Es decir que los hombres jóvenes entre 21 y 40 años son 4 veces más vulnerables a ser víctimas de la violencia homicida que el promedio nacional. Pero si los excluimos para el cálculo de la tasa nacional, resulta que la probabilidad de ser víctimas es 5 veces mayor que la de otros hombres en distinto rango de edad, y 10 veces mayor que el resto de la población cuando ya tomamos en cuenta a las mujeres. Dichos números, que reflejan una tragedia generacional, son muy parecidos año con año, por lo que debe haber factores propios de la edad que podrían estar explicando el fenómeno.
Por un lado, sabemos que los jóvenes, especialmente en la adolescencia –la tasa de homicidios para varones entre 11 y 20 años fue de 44 en 2012–, empiezan a experimentar, a tomar riesgos cuyas consecuencias todavía no pueden calcular con precisión. Por ejemplo, en asuntos de sexo, drogas, y otros comportamientos como conducir a alta velocidad. Están buscando su propia identidad en el difícil tránsito del hogar hacia la sociedad en general. Y tienden a buscarla en rebeldía ante aquello que sus padres les dicen, llevando la contraria a la autoridad.[i]

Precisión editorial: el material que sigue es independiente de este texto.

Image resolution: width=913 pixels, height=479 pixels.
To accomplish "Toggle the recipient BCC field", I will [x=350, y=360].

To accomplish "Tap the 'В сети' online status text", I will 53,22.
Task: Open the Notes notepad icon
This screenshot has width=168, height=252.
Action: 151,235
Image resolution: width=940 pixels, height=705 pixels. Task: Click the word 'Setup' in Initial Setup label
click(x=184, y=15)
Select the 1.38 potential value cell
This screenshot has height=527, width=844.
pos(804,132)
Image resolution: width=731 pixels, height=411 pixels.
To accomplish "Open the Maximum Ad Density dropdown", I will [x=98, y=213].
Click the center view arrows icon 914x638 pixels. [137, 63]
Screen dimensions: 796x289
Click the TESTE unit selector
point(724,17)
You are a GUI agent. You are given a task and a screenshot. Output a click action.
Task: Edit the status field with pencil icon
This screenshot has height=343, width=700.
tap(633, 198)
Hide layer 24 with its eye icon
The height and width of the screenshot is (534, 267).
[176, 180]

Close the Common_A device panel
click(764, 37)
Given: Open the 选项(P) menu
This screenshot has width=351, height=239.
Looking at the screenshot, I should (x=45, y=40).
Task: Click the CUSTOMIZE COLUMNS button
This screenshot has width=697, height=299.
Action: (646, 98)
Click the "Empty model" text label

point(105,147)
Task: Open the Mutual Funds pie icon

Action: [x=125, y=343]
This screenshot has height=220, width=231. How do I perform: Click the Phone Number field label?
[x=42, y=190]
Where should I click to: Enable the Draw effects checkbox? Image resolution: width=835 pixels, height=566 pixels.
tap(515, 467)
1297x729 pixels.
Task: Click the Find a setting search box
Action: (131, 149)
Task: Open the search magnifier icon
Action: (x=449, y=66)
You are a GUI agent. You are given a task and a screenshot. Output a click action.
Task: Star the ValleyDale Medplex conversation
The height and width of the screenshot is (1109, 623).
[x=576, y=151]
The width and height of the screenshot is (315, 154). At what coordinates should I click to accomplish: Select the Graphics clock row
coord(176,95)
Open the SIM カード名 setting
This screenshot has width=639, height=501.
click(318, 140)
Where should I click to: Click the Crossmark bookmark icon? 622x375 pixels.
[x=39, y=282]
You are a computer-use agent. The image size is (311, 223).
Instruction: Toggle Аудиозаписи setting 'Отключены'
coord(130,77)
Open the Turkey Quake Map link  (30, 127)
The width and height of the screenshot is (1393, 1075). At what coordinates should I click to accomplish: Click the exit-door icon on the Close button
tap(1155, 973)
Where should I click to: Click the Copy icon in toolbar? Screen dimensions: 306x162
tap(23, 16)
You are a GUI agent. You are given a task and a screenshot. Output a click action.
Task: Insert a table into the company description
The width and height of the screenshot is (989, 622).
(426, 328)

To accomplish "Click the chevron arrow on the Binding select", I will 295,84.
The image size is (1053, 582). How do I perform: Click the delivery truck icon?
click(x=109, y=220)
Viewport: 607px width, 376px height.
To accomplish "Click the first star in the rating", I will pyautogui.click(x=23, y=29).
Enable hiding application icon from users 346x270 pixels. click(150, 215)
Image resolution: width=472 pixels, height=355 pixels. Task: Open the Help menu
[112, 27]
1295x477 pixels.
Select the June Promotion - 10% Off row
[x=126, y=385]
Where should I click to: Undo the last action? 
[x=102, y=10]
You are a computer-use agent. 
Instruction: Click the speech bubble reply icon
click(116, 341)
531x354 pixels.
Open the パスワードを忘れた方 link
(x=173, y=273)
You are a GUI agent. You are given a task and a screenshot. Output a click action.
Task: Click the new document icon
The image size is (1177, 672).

Por otro lado, ¿qué es lo que la sociedad les ofrece? Escasas alternativas para empleo, educación y recreación de calidad, que les permitan desarrollar a plenitud sus potencialidades. Muchas veces salen de hogares disfuncionales para entrar en redes sociales vinculadas al crimen, pero que les proveen de un indispensable sentido de pertenencia e identidad, y que los protegen ante un medio siempre hostil, por la misma carencia de oportunidades y de habilidades para aprovechar las pocas disponibles.
Todo esto ocurre en momentos en los cuales los jóvenes tienen que elegir carreras de vida, para hacerse un nombre y ganar estatus político y económico, es decir, construir reputación ante los demás –especialmente sus pares y de cara a potenciales parejas. Durante la niñez, el hogar y la escuela les provee de ciertas bases, pero en la transición hacia la edad adulta, en esa conflictiva adolescencia, es la sociedad en su conjunto la que les da los espacios para tomar una senda u otra. Aquí juegan un papel importante las organizaciones religiosas, las gremiales, las políticas, las científicas y el Estado mismo. El abanico de oportunidades estará limitado por el conjunto de instituciones formales e informales existentes en la sociedad, y el mismo facilitará o dificultará que de cada generación de jóvenes salgan brillantes científicos, exitosos profesionales, hombres de bien, o criminales astutos, políticos corruptos, líderes negativos.
La reputación, el respeto de otros, entonces, se puede ganar por dos vías, a base de admiración o de temor. Donde las instituciones y las estructuras económicas favorecen la desigualdad, y dificultan tomar el camino de la legalidad para avanzar en la jerarquía social, hay quienes buscan el respeto por medios ilegales o ilegítimos. Son los criminales, los delincuentes, que engendramos como sociedad –no se hicieron de manera espontánea. Ellos son los que luego nos ponen de rodillas, nos aterrorizan y finalmente nos hacen perder la fe en una sociedad que nosotros mismos no supimos construir de manera distinta.